7.7 Final Evaluation

After hyperparameter tuning, the trade-off between model complexity and accuracy was re-considered. Instead of the best-performing model based on 216 features, a much less complex model based on 47 features with comparable performance (AUC = 0.774 which is only smaller by 0.005) was chosen as the final model to be deployed.

The final performance of the model based on these 47 features is AUC = 0.777. In the case, where no credit history data was used, the best model had AUC = 0.763, so the improvement by this type of data is not huge (only 0.014).

Code

features_47 = feature_importance_ext.head(47).col_name.to_list()
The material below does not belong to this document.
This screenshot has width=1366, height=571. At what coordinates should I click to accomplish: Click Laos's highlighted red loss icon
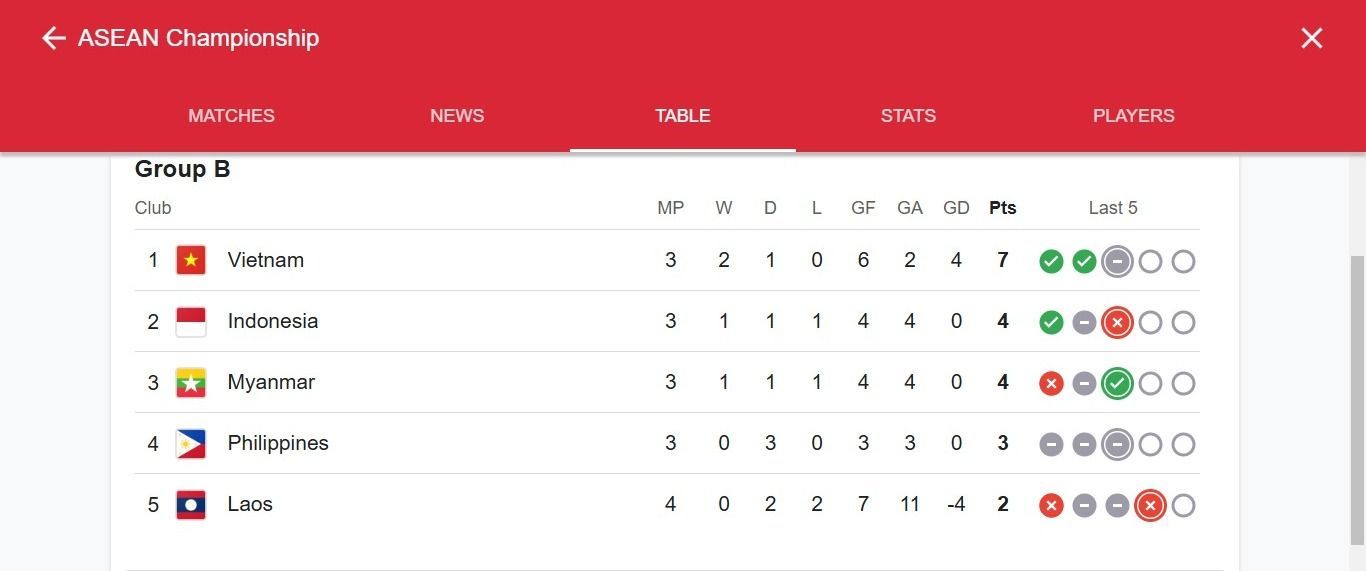click(x=1150, y=505)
pipeline_final_2_with_47_feat = Pipeline(
    steps=[
        ("selector_1", ColumnSelector(cols_to_include_in_preprocessing)),
        ("preprocessor_2", clone(pre_processing)),
        ("selector_2", ColumnSelector(features_47)),
        ("classifier", clone(lgbm_classifier)),
    ]
)

Code

# For evaluation
X_credit_train_validation = pd.concat([X_credit_train, X_credit_validation])
y_credit_train_validation = pd.concat([y_credit_train, y_credit_validation])

models_final_2 = {}
models_final_2["LGBM (47 feat. | final)"] = pipeline_final_2_with_47_feat.fit(
    X_credit_train_validation, y_credit_train_validation
)

[LightGBM] [Info] Number of positive: 21101, number of negative: 240283
[LightGBM] [Info] This is the GPU trainer!!
[LightGBM] [Info] Total Bins 7853
[LightGBM] [Info] Number of data points in the train set: 261384, number of used features: 47
[LightGBM] [Info] Using GPU Device: NVIDIA GeForce GTX 950M, Vendor: NVIDIA Corporation
[LightGBM] [Info] Compiling OpenCL Kernel with 256 bins...
[LightGBM] [Info] GPU programs have been built
[LightGBM] [Info] Size of histogram bin entry: 8
[LightGBM] [Info] 34 dense feature groups (8.97 MB) transferred to GPU in 0.026298 secs. 1 sparse feature groups
[LightGBM] [Info] [binary:BoostFromScore]: pavg=0.500000 -> initscore=-0.000000
[LightGBM] [Info] Start training from score -0.000000

Code

print("--- Train ---")

ml.classification_scores(
    models_final_2,
    X_credit_train_validation,
    y_credit_train_validation,
    color="orange",
    sort_by="ROC_AUC",
)

--- Train ---

	n	No_info_rate	Accuracy	BAcc	BAcc_01	F1	F1_neg	TPR	TNR	PPV	NPV	ROC_AUC
LGBM (47 feat. \| final)	261384	0.919	0.726	0.734	0.469	0.305	0.829	0.744	0.724	0.192	0.970	0.813

Code of the figure

sns.set_style("white")
y_pred_train_val_2 = models_final_2["LGBM (47 feat. | final)"].predict(
    X_credit_train_validation
)
ml.plot_confusion_matrices(y_credit_train_validation, y_pred_train_val_2, figsize=(13, 3));

Fig. 7.1. Confusion matrices for the joint **train and validation set**.

Code

print("--- Test ---")

ml.classification_scores(
    models_final_2,
    X_credit_test,
    y_credit_test,
    sort_by="ROC_AUC",
)

--- Test ---

	n	No_info_rate	Accuracy	BAcc	BAcc_01	F1	F1_neg	TPR	TNR	PPV	NPV	ROC_AUC
LGBM (47 feat. \| final)	46127	0.919	0.722	0.710	0.420	0.288	0.827	0.697	0.724	0.181	0.964	0.777

Code of the figure

sns.set_style("white")
y_pred_test_2 = models_final_2["LGBM (47 feat. | final)"].predict(X_credit_test)
ml.plot_confusion_matrices(y_credit_test, y_pred_test_2, figsize=(13, 3));

Fig. 7.2. Confusion matrices for the **test set**.

Code

# SHAP values for the final model
@my.cache_results(dir_interim + "task-2--shap_lgbm_k=47-final.pickle")
def get_shap_values_lgbm_final_2():
    model = "LGBM (47 feat. | final)"
    preproc = Pipeline(steps=models_final_2[model].steps[:-1])
    classifier = models_final_2[model]["classifier"]
    X_test_preproc = preproc.transform(X_credit_test)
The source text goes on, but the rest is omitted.